Dampak pandemi virus Corona (COVID-19) sangat terasa di industri hotel dan restoran. Sektor yang sangat bergantung pada pergerakan manusia itu harus terpuruk karena pandemi menyebabkan pengunjung menurun drastis.
Bulan-bulan pertama pembatasan sosial, terutama Maret-Mei, jumlah pengunjung di restoran, atau okupansi hotel merangkak. Kerugian yang ditanggung pun tak kecil, mencapai Rp 85 triliun per Juni 2020.
"Kalau sampai Juni potential loss hotel sampai Rp 40 triliun, sedangkan untuk restoran sekitar Rp 45 triliun," kata Ketua Umum Perhimpunan Hotel dan Restoran Indonesia (PHRI) Hariyadi Sukamdani dalam wawancara khusus dengan detikcom, Kamis (17/9/2020).

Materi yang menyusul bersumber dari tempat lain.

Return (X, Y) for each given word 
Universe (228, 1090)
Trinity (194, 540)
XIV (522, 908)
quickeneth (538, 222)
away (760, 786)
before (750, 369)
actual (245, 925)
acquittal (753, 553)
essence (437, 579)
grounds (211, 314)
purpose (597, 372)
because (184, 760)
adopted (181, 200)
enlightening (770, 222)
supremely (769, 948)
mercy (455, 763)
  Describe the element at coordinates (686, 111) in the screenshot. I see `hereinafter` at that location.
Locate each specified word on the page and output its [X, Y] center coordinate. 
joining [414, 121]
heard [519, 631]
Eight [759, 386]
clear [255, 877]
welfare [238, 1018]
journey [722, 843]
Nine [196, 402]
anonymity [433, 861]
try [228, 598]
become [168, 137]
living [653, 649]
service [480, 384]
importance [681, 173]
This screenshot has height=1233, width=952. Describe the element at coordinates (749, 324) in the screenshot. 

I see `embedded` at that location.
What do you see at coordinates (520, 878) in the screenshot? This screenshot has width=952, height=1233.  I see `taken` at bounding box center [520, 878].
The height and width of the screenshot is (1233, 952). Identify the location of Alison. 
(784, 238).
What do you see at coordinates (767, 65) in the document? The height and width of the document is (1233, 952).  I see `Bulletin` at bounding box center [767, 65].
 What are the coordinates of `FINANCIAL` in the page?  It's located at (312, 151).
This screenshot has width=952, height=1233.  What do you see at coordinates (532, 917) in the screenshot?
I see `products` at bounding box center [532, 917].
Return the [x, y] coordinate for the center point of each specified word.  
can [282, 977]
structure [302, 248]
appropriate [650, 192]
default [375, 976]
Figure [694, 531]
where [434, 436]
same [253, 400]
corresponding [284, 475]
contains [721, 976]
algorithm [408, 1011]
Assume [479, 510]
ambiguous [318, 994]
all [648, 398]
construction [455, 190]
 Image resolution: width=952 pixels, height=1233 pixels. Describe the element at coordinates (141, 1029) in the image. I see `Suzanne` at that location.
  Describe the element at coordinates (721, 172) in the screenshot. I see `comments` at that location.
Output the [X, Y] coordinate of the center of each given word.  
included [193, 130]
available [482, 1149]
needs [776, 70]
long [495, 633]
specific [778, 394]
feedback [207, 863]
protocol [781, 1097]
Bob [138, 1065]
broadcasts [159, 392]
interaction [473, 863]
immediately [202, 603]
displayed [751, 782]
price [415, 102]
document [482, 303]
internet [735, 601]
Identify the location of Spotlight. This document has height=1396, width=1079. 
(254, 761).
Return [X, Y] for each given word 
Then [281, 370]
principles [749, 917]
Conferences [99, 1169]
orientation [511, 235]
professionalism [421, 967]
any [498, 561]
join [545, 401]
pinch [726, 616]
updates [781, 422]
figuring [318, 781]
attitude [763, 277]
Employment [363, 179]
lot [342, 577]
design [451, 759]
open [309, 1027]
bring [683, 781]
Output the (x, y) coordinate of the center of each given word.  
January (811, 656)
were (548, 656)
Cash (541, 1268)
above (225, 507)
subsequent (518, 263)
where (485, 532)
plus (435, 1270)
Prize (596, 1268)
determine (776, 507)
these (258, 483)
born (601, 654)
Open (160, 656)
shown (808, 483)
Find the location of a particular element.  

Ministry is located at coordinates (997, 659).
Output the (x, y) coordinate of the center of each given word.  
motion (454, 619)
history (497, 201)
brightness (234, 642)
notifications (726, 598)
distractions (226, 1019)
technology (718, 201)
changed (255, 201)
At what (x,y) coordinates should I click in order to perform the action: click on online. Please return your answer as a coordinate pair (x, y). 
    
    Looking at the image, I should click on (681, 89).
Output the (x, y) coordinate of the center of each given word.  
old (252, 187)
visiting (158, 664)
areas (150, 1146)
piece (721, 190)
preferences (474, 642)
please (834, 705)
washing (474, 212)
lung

SCROLL TO CONTINUE WITH CONTENT
Meski rugi besar, para pengusaha berupaya bangkit dengan memberikan diskon atau promosi besar-besaran demi menarik pengunjung. Sejak bulan Juli, sejumlah kawasan wisata pun mulai dikunjungi wisatawan kembali, seperti di Bali, Puncak Bogor, Kota Bandung, dan sebagainya.
"Tapi ketika pariwisata mulai ramai lagi itu sangat membantu, lumayan. Tapi memang mereka ramainya hanya weekend. Jadi kalau weekdays masih berat. Tapi paling tidak lumayan lah ada pendapatan masuk," tutur Hariyadi.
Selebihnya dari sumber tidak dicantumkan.